Hunter ist ein Sohn aus Joe Bidens erster Ehe. Seine Ehefrau Neilia und die gemeinsame Tochter Naomi waren 1972 bei einem Autounfall getötet worden. Joe Biden war gerade im Bundesstaat Delaware als Senator gewählt worden, Hunter und Beau überlebten den Unfall nur knapp. Der Vater wachte über Wochen an ihren Krankenbetten. Dort ließ er sich schließlich auch zum Senator vereidigen. Bis heute gehen Hunter der Bilder des Unfalls nah: „Plötzlich sehe ich, wie sich der Kopf meiner Mutter nach rechts dreht“, schreibt er. „Ich kann mich an nichts anderes an ihrem Gesicht erinnern: Nur an den Blick in ihren Augen, den Ausdruck ihres Mundes. Ihr Kopf schwingt einfach hin und her.“

Tatsächlich hat auch Joe Biden immer wieder über die Trauer und die heilende Kraft der Liebe gesprochen. Er musste seine erste Frau und zwei Kinder zu Grabe tragen. Und erzog die beiden Söhne allein, bis er seine heutige Frau Jill kennenlernte. Trotz des Verlusts der Mutter und der Schwester spricht Hunter Biden von einer fast idyllischen Kindheit – im Dreiergespann mit seinem Vater und seinem Bruder, umgeben von einem großen Familien-Clan, der die Brüder nach dem Unfall erst recht mit Liebe überschüttete.

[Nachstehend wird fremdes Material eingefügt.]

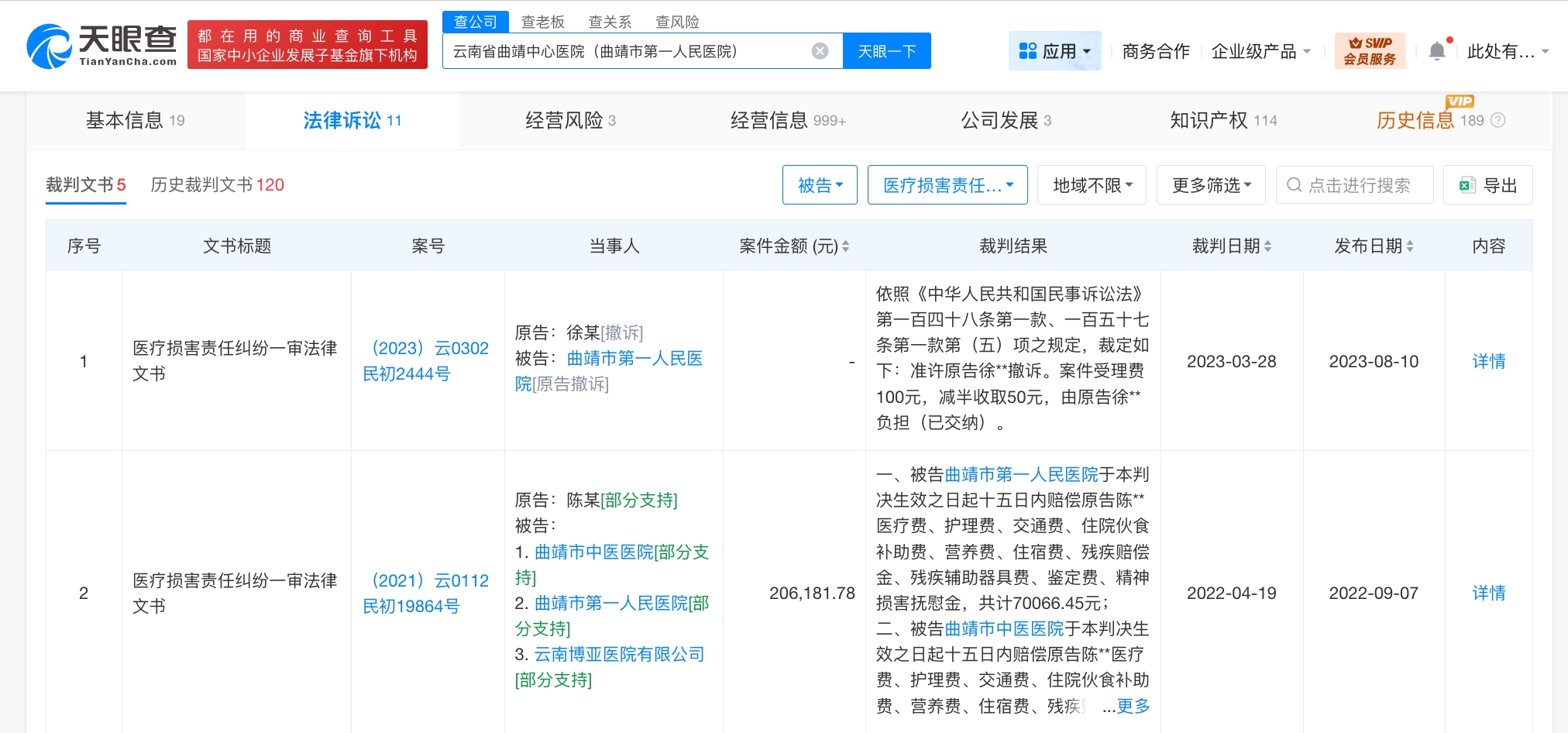
Task: Click the SVIP member service badge
Action: [x=1369, y=51]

Mittlerweile ist Hunter clean, verheiratet und hat einen Sohn

Dennoch begann Hunter schon in der Highschool, „ernsthaft zu trinken“, wie er schreibt, denn „es löste meine Hemmungen und Unsicherheiten“. Später – mit Familie, Kindern und Job, inmitten von Arbeitsstress und finanziellen Zwängen – wurde er zu einem echten Alkoholiker. Erst ein funktionierender, später ein nicht mehr funktionierender. Er machte mehrere Therapien, hatte mehrere Rückfälle, verhedderte sich im Gestrick aus Scham, Schuldgefühlen, Versteckspielen. Die Sucht zertrümmerte seine erste Ehe.

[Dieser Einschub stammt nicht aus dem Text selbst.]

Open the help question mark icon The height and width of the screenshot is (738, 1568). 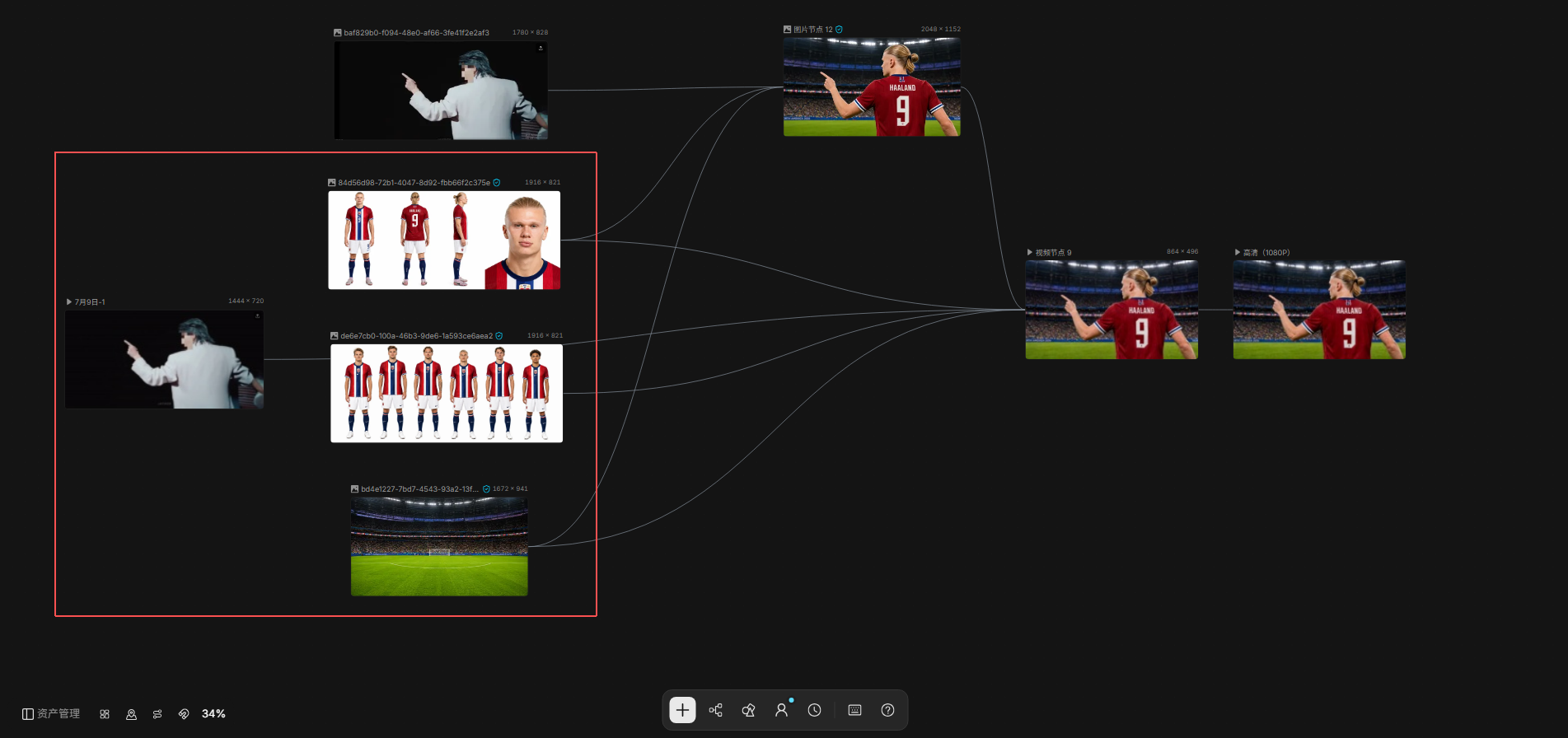coord(887,710)
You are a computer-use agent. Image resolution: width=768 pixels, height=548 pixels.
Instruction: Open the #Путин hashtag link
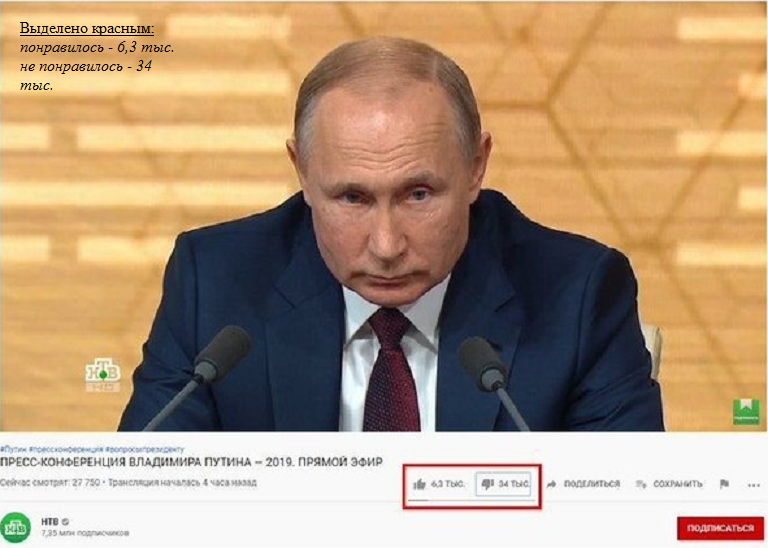pos(14,449)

Sein Vater habe ihn nie im Stich gelassen. „Er gab mich nie auf, er wies mich nie ab, er urteilte nie über mich, ganz egal, wie schlimm es um mich stand.“ Einmal nach einem Familientreffen, das in einem Eklat endete, sei sein Vater mit ihm aus dem Haus gestürmt. „Er lief mir auf die Auffahrt nach, packte mich, riss mich herum, nahm mich in die Arme, hielt mich im Dunkeln fest und weinte eine Ewigkeit.“

Foto: Imago/Jim Bourg/Pool Burial
Familie Biden: Hunter und seine Frau Kathleen, Joe und Jill Biden.

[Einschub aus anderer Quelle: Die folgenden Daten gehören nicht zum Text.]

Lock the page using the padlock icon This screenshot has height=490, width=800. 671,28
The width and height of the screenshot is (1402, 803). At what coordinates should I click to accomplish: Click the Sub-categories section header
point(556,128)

Erst etwa zu der Zeit, als Joe Biden 2019 im Frühling seine Präsidentschaftsbewerbung verkündete, verliebte sich Hunter Biden auf einen Schlag in eine Frau, die ihm half, die Drogen hinter sich zu lassen. Wenige Tage nach ihrer ersten Begegnung heirateten die beiden. Inzwischen haben sie ein Kind – und gaben ihm den Namen Beau.

Die deutsche Ausgabe von „Beautiful Things“ erscheint am 13. April im Verlag Hoffmann und Campe.